_WHAT YOU NEED TO DO_: Rewrite the listing lines from the one containing "You are a computer-use agent. The width" through the end of the listing, both included, replacing "review" with "comment" and keeping everything else the same. Leave the pictures out of your answer.

_ENTRIES SUPPLIED_:
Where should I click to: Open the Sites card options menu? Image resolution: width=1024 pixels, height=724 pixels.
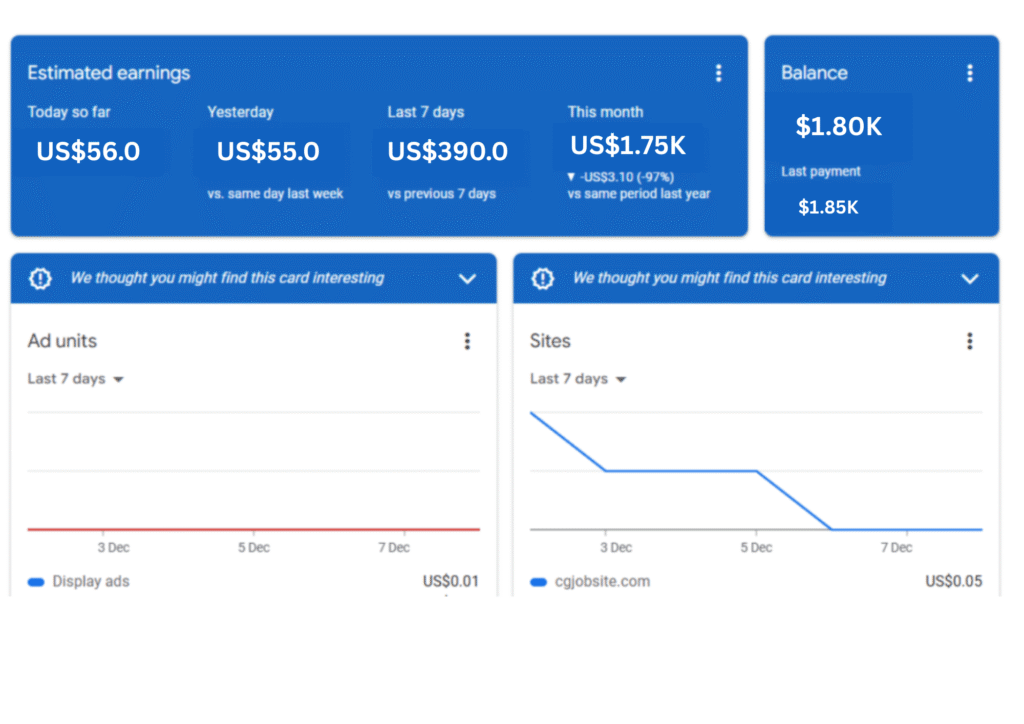tap(969, 341)
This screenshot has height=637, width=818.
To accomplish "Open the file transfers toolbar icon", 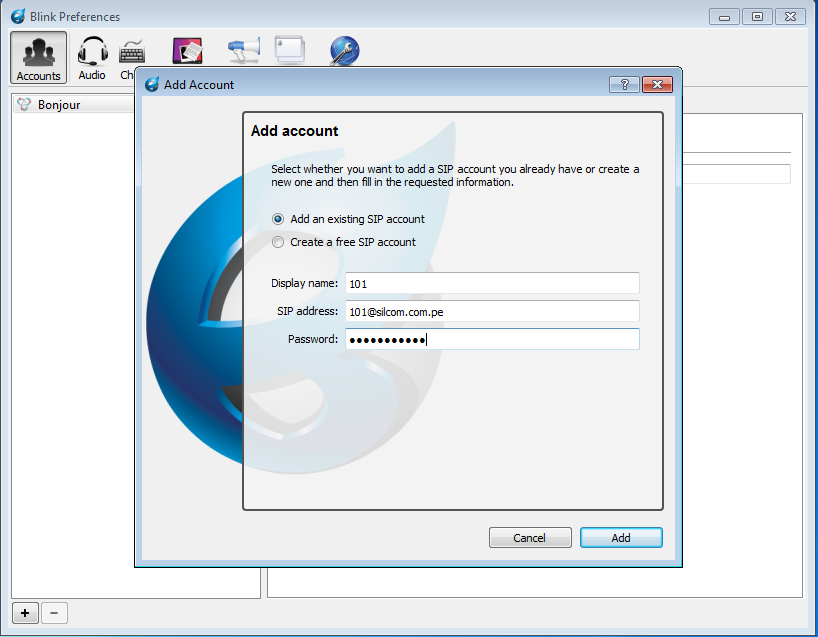I will click(188, 51).

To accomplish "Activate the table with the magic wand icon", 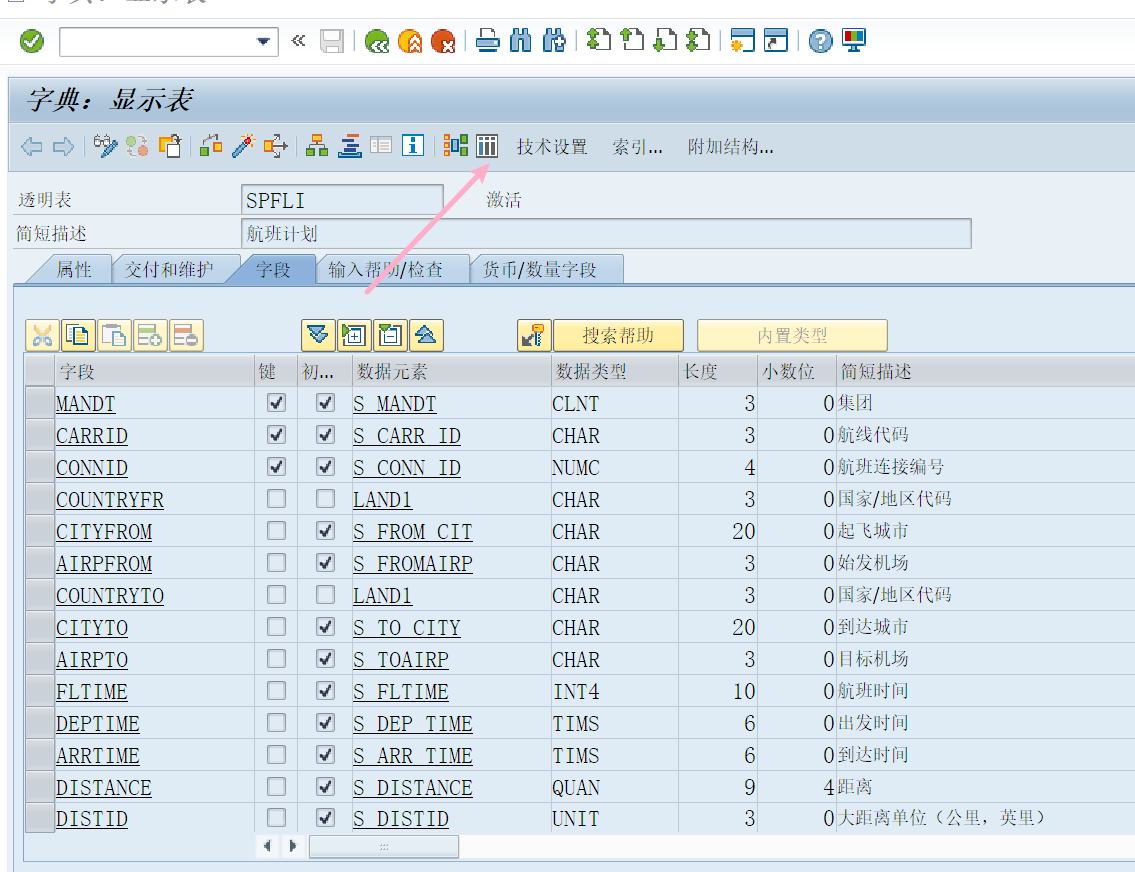I will click(241, 146).
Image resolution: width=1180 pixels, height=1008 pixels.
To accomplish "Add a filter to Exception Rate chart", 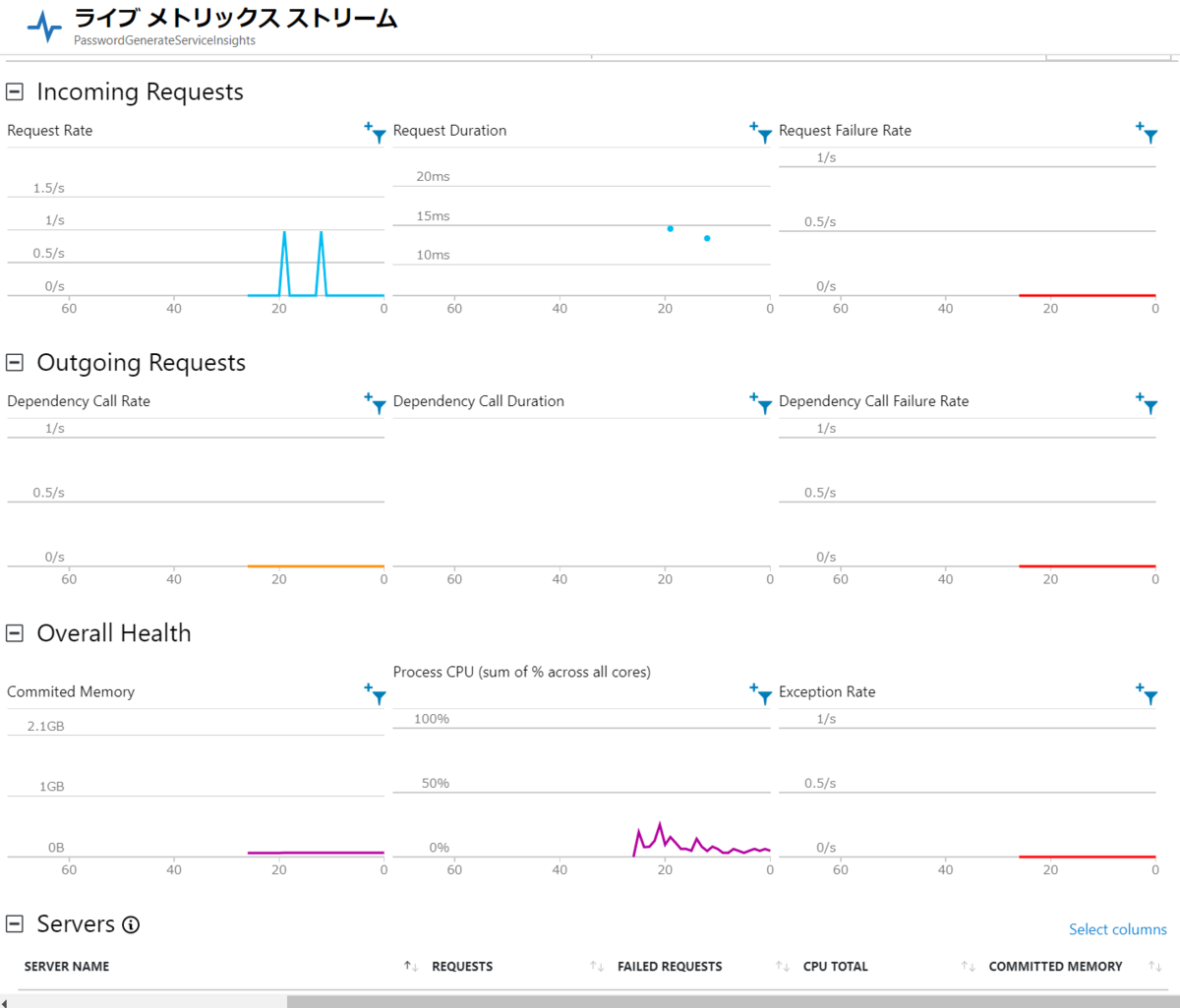I will click(1147, 694).
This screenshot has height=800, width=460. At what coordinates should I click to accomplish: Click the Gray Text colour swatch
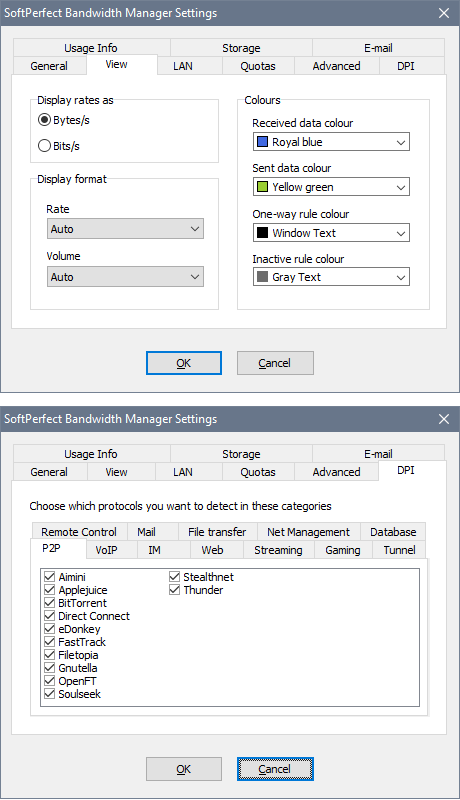coord(263,277)
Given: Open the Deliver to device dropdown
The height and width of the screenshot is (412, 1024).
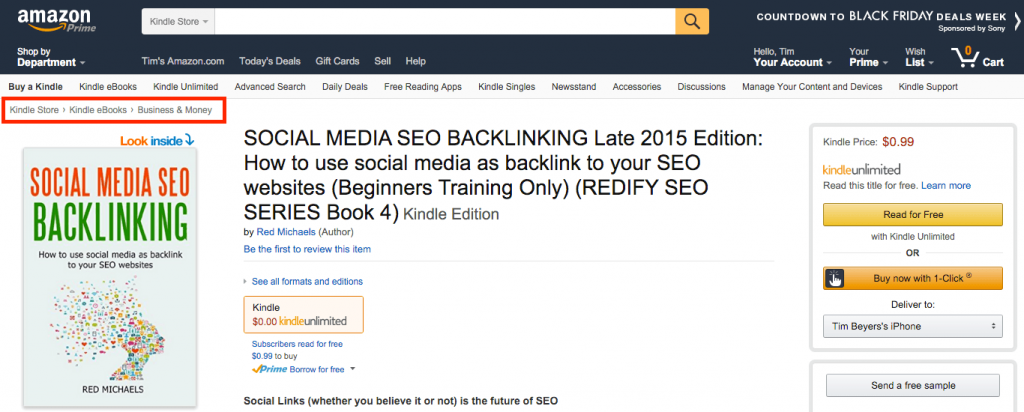Looking at the screenshot, I should [912, 326].
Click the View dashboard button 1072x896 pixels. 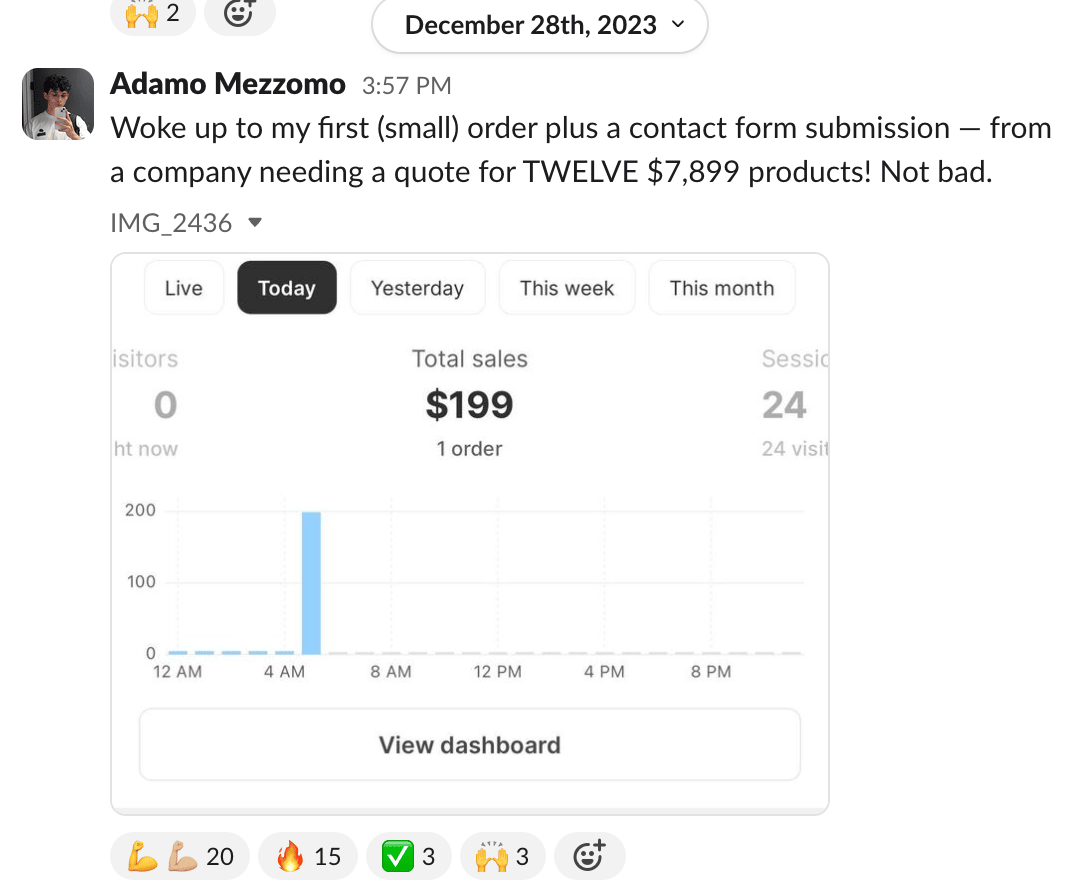click(x=469, y=745)
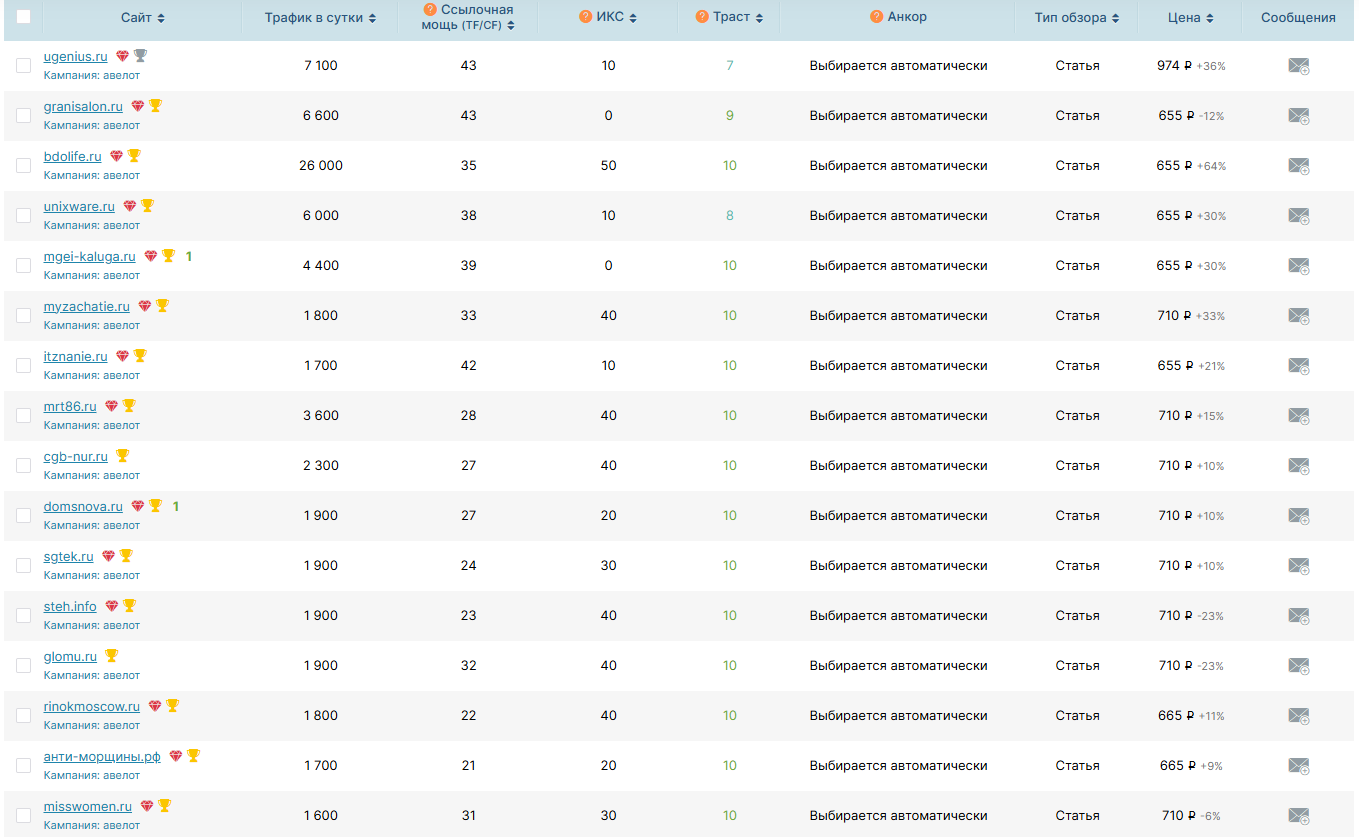Sort by Трафик в сутки column
This screenshot has width=1359, height=837.
coord(320,18)
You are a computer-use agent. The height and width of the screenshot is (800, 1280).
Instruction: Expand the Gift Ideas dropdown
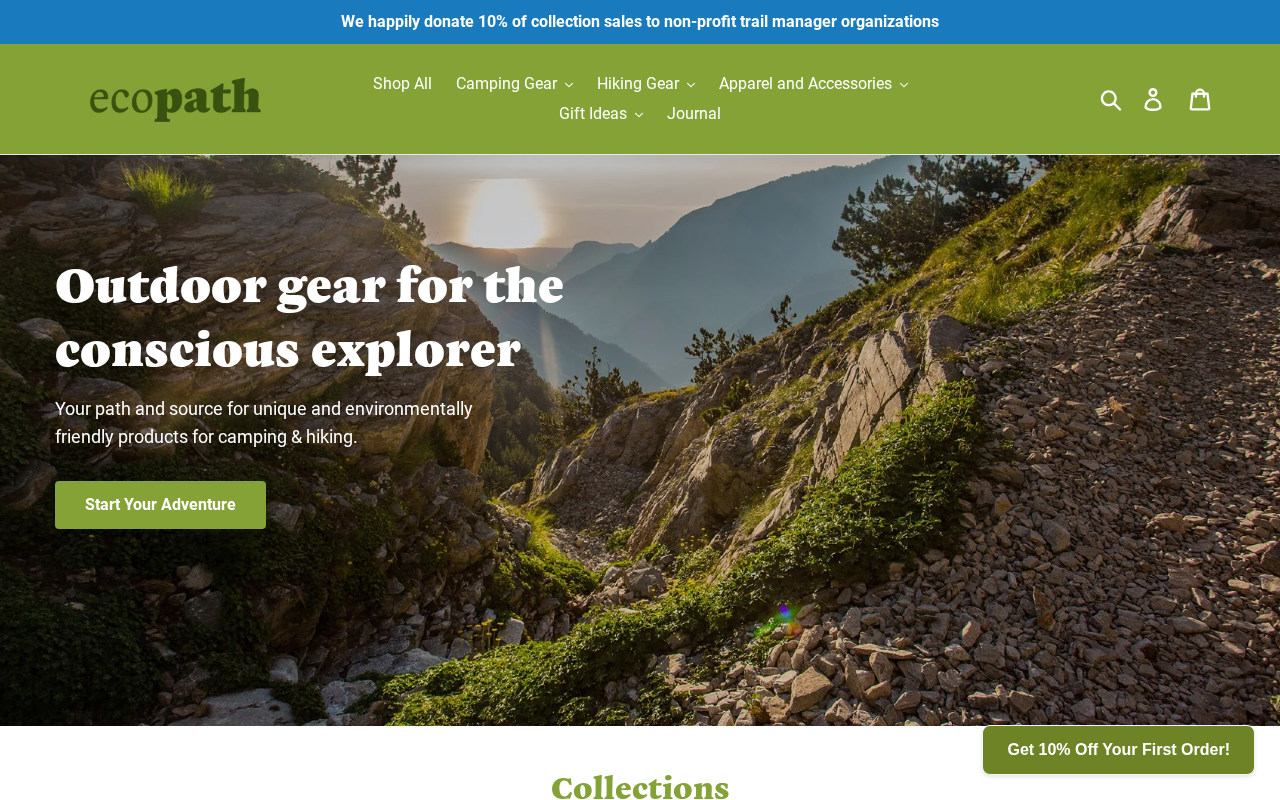click(601, 114)
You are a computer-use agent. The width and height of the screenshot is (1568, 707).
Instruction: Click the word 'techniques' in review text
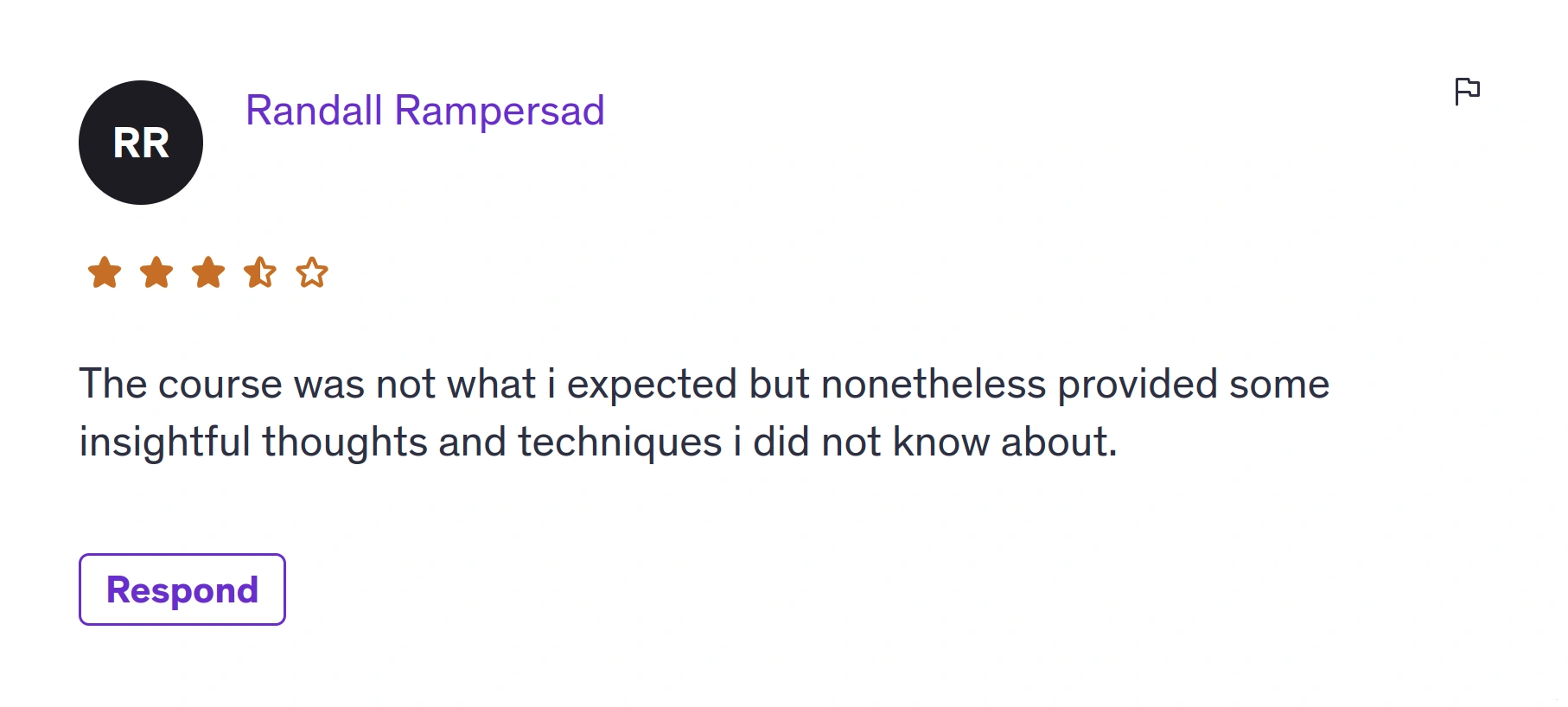[x=620, y=442]
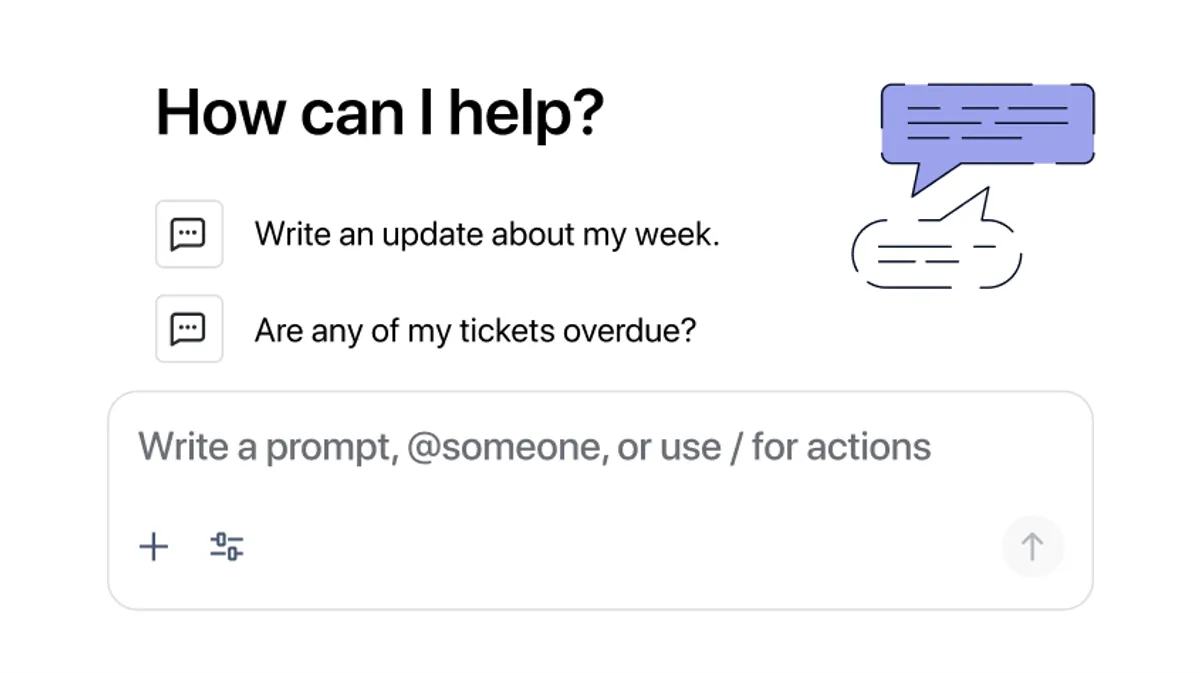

_TASK ANSWER_:
You are a computer-use agent. The width and height of the screenshot is (1568, 707).
Instruction: Click the word 'techniques' in comment text
[x=620, y=442]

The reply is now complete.